If, like OpenAI, one is not afraid of spending money, they could continue to push the scaling law of the Transformer. However, the issue is that for every doubling of the sequence length, the cost quadruples, and the time spent also quadruples. The quadratic growth makes the Transformer inefficient in handling long sequence problems, and resources have limits.
It is understood that leading LLM companies in China primarily utilize Transformers. However, there are speculations about whether GPT-5 will still use the Transformer architecture, as there has been no further open-sourcing since GPT-2. But most prefer to believe that the ceiling of the Transformer is still far away. Therefore, pursuing the Transformer path to catch up with GPT-4 and GPT-5 may not be wrong. In the era of LLMs, everyone is betting.

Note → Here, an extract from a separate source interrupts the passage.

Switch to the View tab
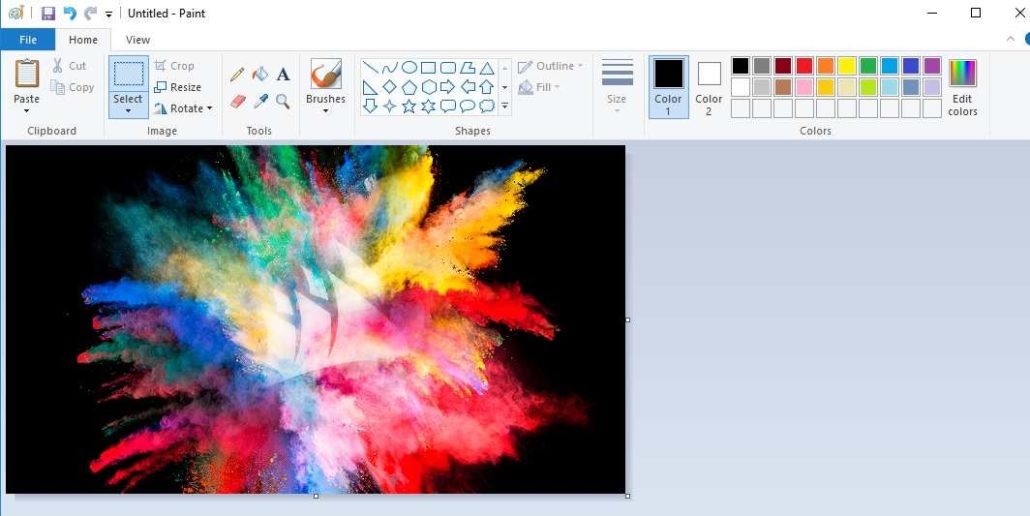The height and width of the screenshot is (516, 1030). [x=138, y=40]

But whether the Transformer is the only path to achieving AGI remains uncertain. What can be confirmed is that the monopoly formed by the Transformer is hard to break, whether in terms of resources or ecosystem; current non-Transformer research cannot compete.
It is understood that teams researching new non-Transformer architectures are either in academia or are startups like RWKV, with few large companies investing significant teams in researching new architectures. Thus, in terms of resources, the gap between non-Transformer research and Transformers is still substantial.

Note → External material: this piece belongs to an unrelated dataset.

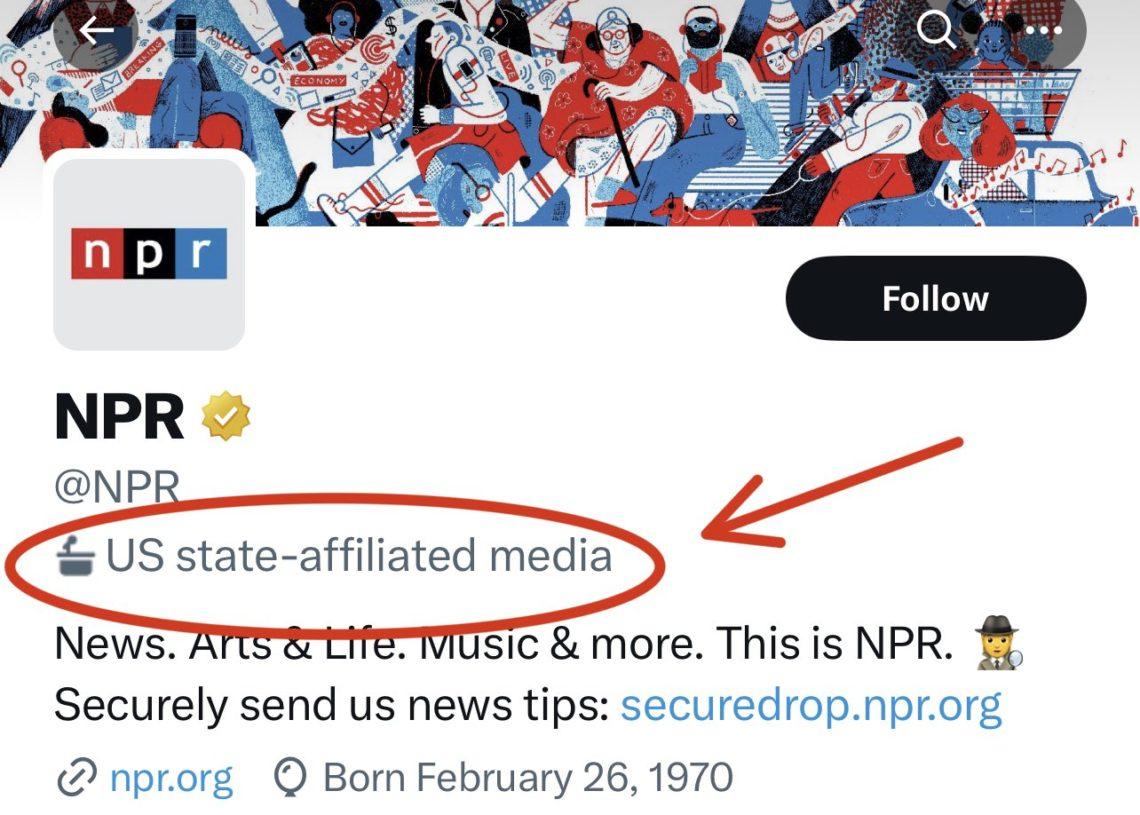Select the @NPR handle text
The width and height of the screenshot is (1140, 815).
click(x=117, y=486)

Moreover, the biggest obstacle in front of them is the increasingly solid ecological moat of the Transformer.
Now, whether in hardware, systems, or applications, everything is adapted and optimized around the Transformer, making the cost-effectiveness of developing other architectures lower, resulting in increasing difficulty in developing new architectures.

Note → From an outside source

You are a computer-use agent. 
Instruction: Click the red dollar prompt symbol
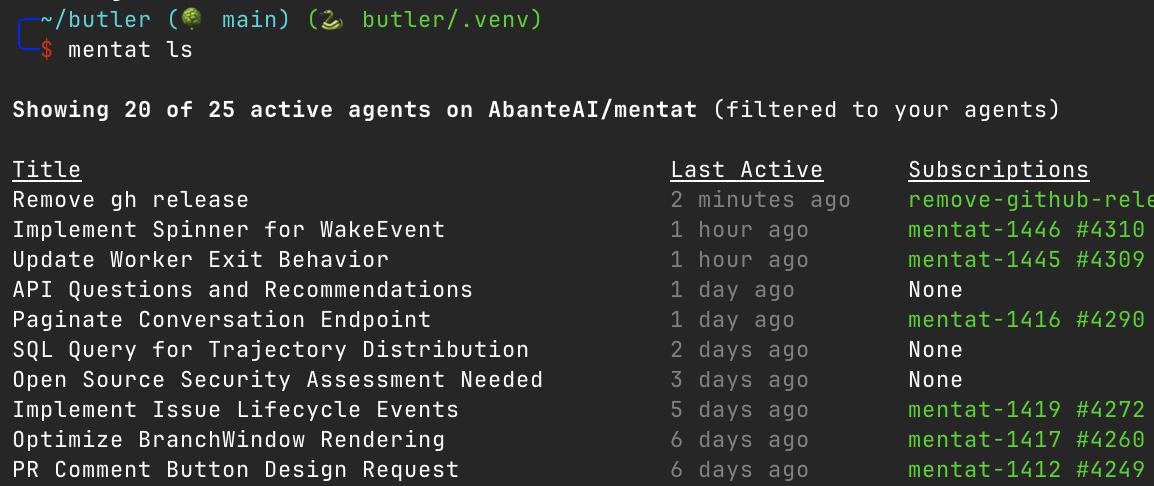pos(47,49)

In terms of evaluation, many evaluation tasks are designed to favor Transformer architectures, meaning that the tasks they design may only be solvable by Transformer models, while non-Transformers may find it difficult or more challenging. This design can showcase the advantages of Transformers but is not friendly to other architectures.
MIT PhD student and flash-linear-attention project lead Yang Songlin once told AI Technology Review that one of the obstacles faced by non-Transformer research is the evaluation method—simply looking at perplexity shows that non-Transformers actually have no gap compared to Transformer models, but many practical capabilities (such as in-context copy and retrieval) still have significant differences. She believes that current non-Transformer models lack a more comprehensive evaluation method to improve the capability gap with Transformers.
Undoubtedly, the current position of the Transformer remains unshakable; it is still the most powerful AI architecture today. However, outside the echo chamber effect, the work of developing the next generation of artificial intelligence architectures is being vigorously pursued.
Breaking the monopoly is certainly difficult, but according to the laws of technological development, it is hard for any architecture to maintain eternal dominance. In the future, non-Transformers need to continue proving how high their ceiling is, and the Transformer architecture must do the same.